__Task directions__
Starting at the line in the listing that contains "Task: Click the replication" and stopping after the line that contains "pyautogui.click(x=459, y=507)", rewrite those lines as a Markdown table with the columns No. and Text. Number each row, skip blank lines, and leave the pictures out.

__Exercise data__

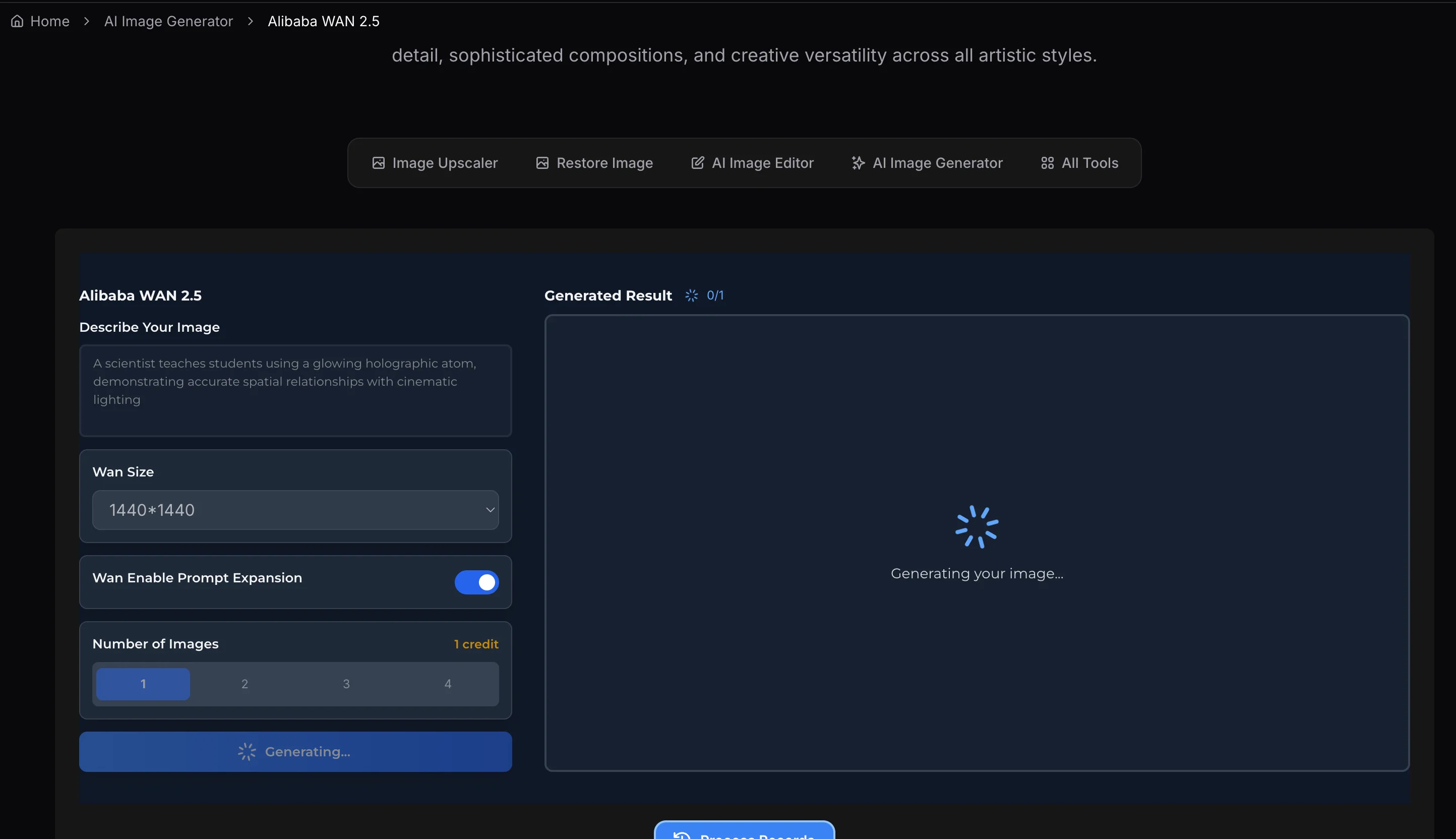This screenshot has height=839, width=1456.
Task: Open the Wan Size dropdown
Action: pos(295,510)
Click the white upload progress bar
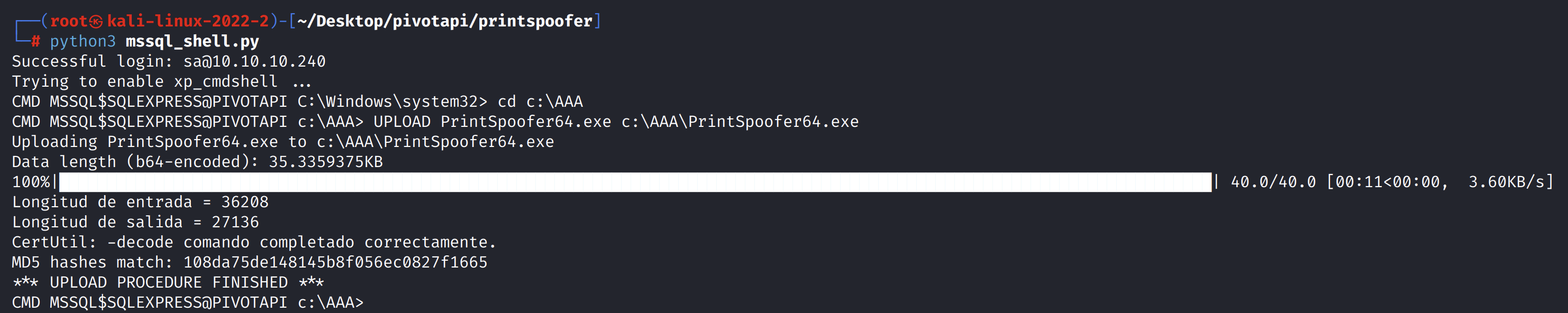The width and height of the screenshot is (1568, 313). 635,182
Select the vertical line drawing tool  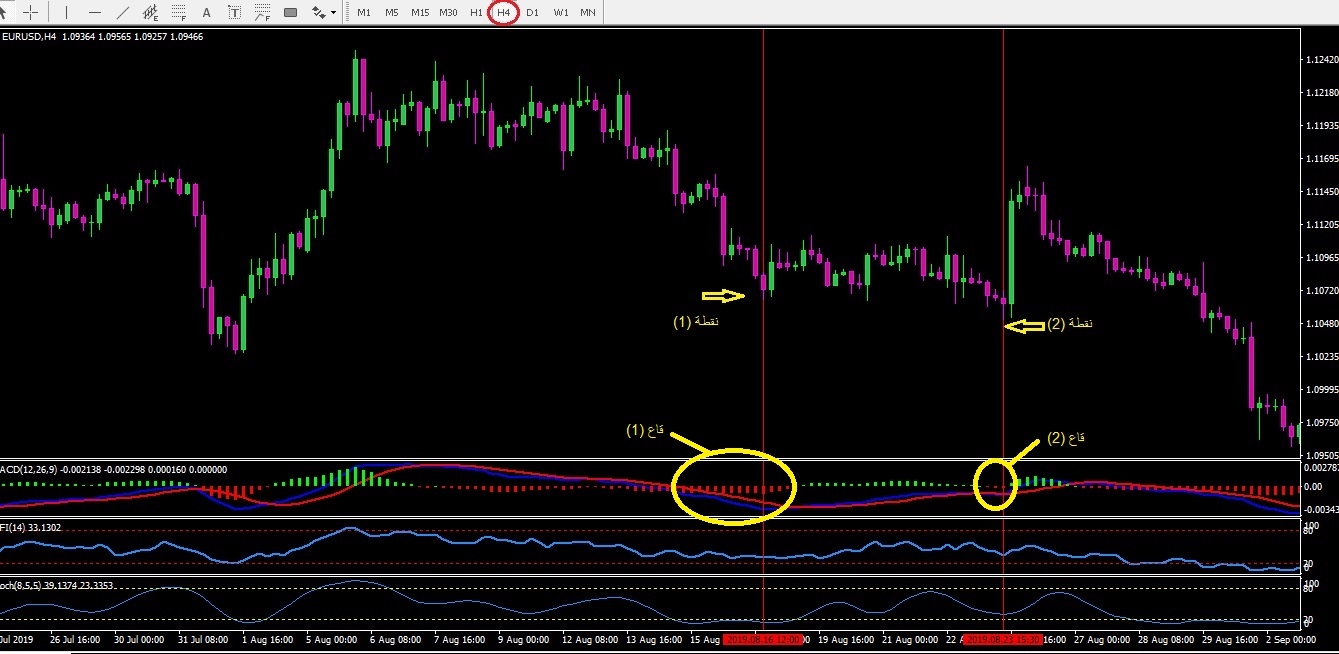click(x=67, y=13)
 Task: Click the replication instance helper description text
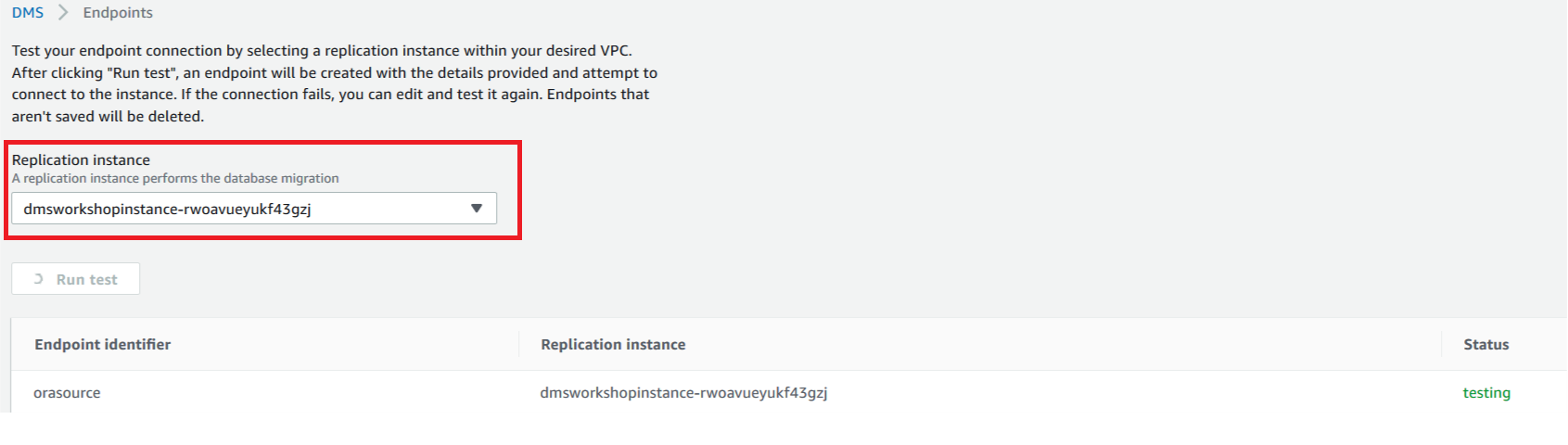click(175, 178)
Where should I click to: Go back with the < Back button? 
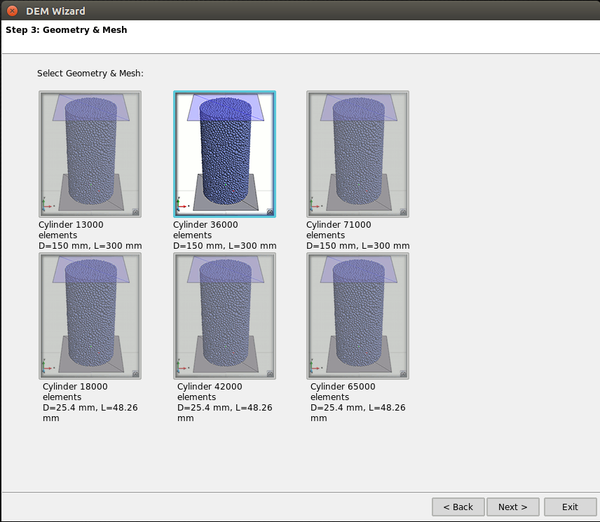pyautogui.click(x=459, y=507)
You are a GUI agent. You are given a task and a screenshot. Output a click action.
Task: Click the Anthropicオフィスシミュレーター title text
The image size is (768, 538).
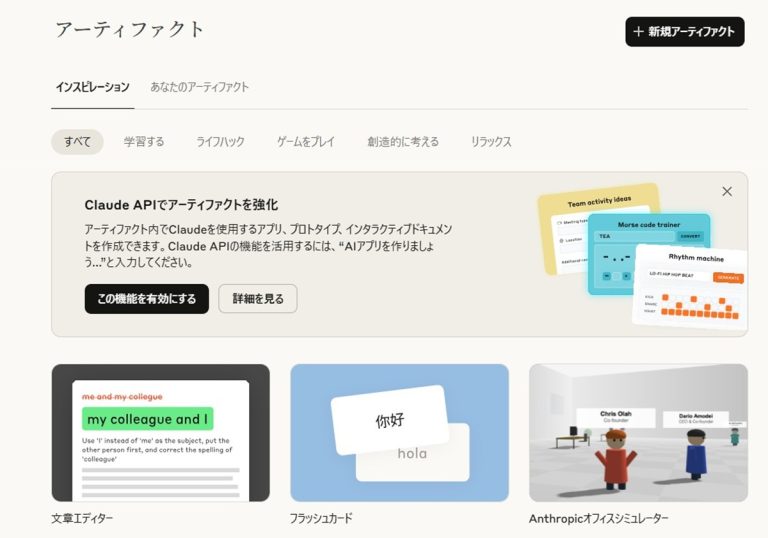(x=598, y=519)
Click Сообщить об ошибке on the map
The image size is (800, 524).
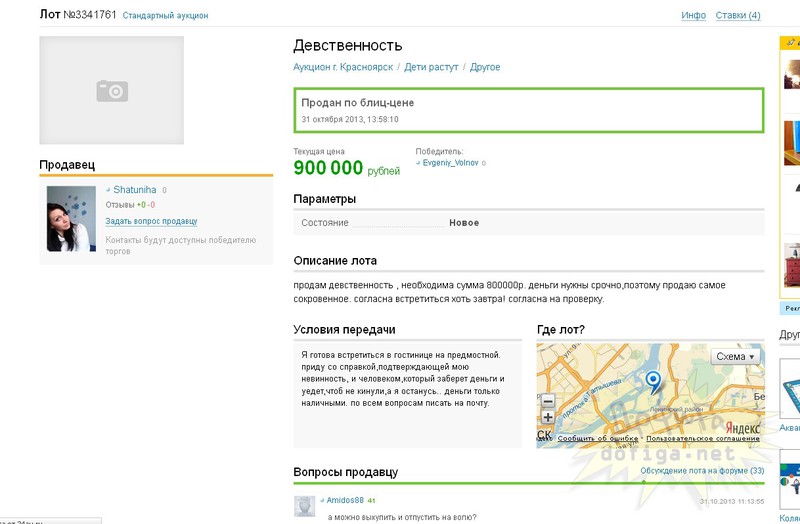coord(598,438)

__Full response__
| No. | Text |
|---|---|
| 1 |  Task: Click the replication instance helper description text |
| 2 | click(175, 178) |
| 3 | Where should I click to: Go back with the < Back button?  |
| 4 | pyautogui.click(x=459, y=507) |